* [Work required]: Each record must be printed again exactly as it appears.

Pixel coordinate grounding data
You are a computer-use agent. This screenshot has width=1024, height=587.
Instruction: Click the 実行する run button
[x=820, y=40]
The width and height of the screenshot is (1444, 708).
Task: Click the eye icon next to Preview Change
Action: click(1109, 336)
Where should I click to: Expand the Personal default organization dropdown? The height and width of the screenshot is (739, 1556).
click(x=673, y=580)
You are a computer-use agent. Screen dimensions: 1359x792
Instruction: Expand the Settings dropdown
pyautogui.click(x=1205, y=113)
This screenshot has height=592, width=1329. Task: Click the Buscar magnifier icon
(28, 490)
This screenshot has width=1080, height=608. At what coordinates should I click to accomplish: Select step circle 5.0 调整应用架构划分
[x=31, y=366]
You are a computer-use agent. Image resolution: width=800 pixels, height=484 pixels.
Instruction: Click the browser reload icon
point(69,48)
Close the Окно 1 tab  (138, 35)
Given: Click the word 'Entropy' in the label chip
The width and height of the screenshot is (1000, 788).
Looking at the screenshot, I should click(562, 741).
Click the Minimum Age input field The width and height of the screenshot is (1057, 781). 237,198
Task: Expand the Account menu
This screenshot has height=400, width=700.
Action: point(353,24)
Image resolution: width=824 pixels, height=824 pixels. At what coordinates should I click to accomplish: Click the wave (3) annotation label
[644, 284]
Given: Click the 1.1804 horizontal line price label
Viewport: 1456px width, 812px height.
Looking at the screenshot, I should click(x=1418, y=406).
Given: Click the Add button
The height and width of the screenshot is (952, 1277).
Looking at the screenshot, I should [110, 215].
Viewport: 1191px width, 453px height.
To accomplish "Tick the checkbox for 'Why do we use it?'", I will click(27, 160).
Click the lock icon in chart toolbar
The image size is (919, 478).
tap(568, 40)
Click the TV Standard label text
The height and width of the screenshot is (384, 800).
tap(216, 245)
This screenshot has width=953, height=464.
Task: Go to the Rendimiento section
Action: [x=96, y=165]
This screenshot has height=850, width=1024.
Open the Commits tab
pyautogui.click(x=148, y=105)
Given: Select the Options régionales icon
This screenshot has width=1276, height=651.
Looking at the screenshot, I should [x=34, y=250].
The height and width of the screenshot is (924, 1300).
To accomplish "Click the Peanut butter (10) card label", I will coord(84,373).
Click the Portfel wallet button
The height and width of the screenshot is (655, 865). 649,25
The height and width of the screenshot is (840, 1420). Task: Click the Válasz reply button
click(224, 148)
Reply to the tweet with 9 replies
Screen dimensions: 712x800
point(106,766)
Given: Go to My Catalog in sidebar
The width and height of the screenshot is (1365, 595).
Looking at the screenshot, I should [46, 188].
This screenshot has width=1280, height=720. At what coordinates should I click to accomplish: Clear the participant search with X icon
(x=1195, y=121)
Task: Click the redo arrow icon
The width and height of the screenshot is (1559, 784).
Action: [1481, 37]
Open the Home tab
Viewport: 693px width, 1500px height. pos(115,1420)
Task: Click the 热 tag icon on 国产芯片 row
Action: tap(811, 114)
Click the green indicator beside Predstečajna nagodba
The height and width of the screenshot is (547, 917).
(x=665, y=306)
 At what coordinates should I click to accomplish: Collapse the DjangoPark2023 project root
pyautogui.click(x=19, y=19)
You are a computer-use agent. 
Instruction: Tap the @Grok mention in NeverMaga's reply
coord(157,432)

* [Result for this exercise]:
You are a computer-use agent. This screenshot has width=1024, height=587.
Instruction: Click the 実行する run button
[x=820, y=40]
The width and height of the screenshot is (1444, 708).
Task: Click the eye icon next to Preview Change
Action: click(1109, 336)
Where should I click to: Expand the Personal default organization dropdown? The height and width of the screenshot is (739, 1556).
click(x=673, y=580)
You are a computer-use agent. Screen dimensions: 1359x792
Instruction: Expand the Settings dropdown
pyautogui.click(x=1205, y=113)
This screenshot has height=592, width=1329. Task: Click the Buscar magnifier icon
(28, 490)
This screenshot has width=1080, height=608. At what coordinates should I click to accomplish: Select step circle 5.0 调整应用架构划分
[x=31, y=366]
You are a computer-use agent. Image resolution: width=800 pixels, height=484 pixels.
Instruction: Click the browser reload icon
point(69,48)
Close the Окно 1 tab  (138, 35)
Given: Click the word 'Entropy' in the label chip
The width and height of the screenshot is (1000, 788).
Looking at the screenshot, I should click(562, 741).
Click the Minimum Age input field The width and height of the screenshot is (1057, 781). 237,198
Task: Expand the Account menu
This screenshot has height=400, width=700.
Action: point(353,24)
Image resolution: width=824 pixels, height=824 pixels. At what coordinates should I click to accomplish: Click the wave (3) annotation label
[644, 284]
Given: Click the 1.1804 horizontal line price label
Viewport: 1456px width, 812px height.
Looking at the screenshot, I should click(x=1418, y=406).
Given: Click the Add button
The height and width of the screenshot is (952, 1277).
Looking at the screenshot, I should [110, 215].
Viewport: 1191px width, 453px height.
To accomplish "Tick the checkbox for 'Why do we use it?'", I will click(27, 160).
Click the lock icon in chart toolbar
The image size is (919, 478).
tap(568, 40)
Click the TV Standard label text
The height and width of the screenshot is (384, 800).
tap(216, 245)
This screenshot has width=953, height=464.
Task: Go to the Rendimiento section
Action: [x=96, y=165]
This screenshot has height=850, width=1024.
Open the Commits tab
pyautogui.click(x=148, y=105)
Given: Select the Options régionales icon
This screenshot has width=1276, height=651.
Looking at the screenshot, I should [x=34, y=250].
The height and width of the screenshot is (924, 1300).
To accomplish "Click the Peanut butter (10) card label", I will coord(84,373).
Click the Portfel wallet button
The height and width of the screenshot is (655, 865). 649,25
The height and width of the screenshot is (840, 1420). Task: Click the Válasz reply button
click(224, 148)
Reply to the tweet with 9 replies
Screen dimensions: 712x800
point(106,766)
Given: Go to My Catalog in sidebar
The width and height of the screenshot is (1365, 595).
Looking at the screenshot, I should [46, 188].
This screenshot has width=1280, height=720. At what coordinates should I click to accomplish: Clear the participant search with X icon
(x=1195, y=121)
Task: Click the redo arrow icon
The width and height of the screenshot is (1559, 784).
Action: [1481, 37]
Open the Home tab
Viewport: 693px width, 1500px height. pos(115,1420)
Task: Click the 热 tag icon on 国产芯片 row
Action: tap(811, 114)
Click the green indicator beside Predstečajna nagodba
The height and width of the screenshot is (547, 917).
(x=665, y=306)
 At what coordinates should I click to accomplish: Collapse the DjangoPark2023 project root
pyautogui.click(x=19, y=19)
You are a computer-use agent. 
Instruction: Tap the @Grok mention in NeverMaga's reply
coord(157,432)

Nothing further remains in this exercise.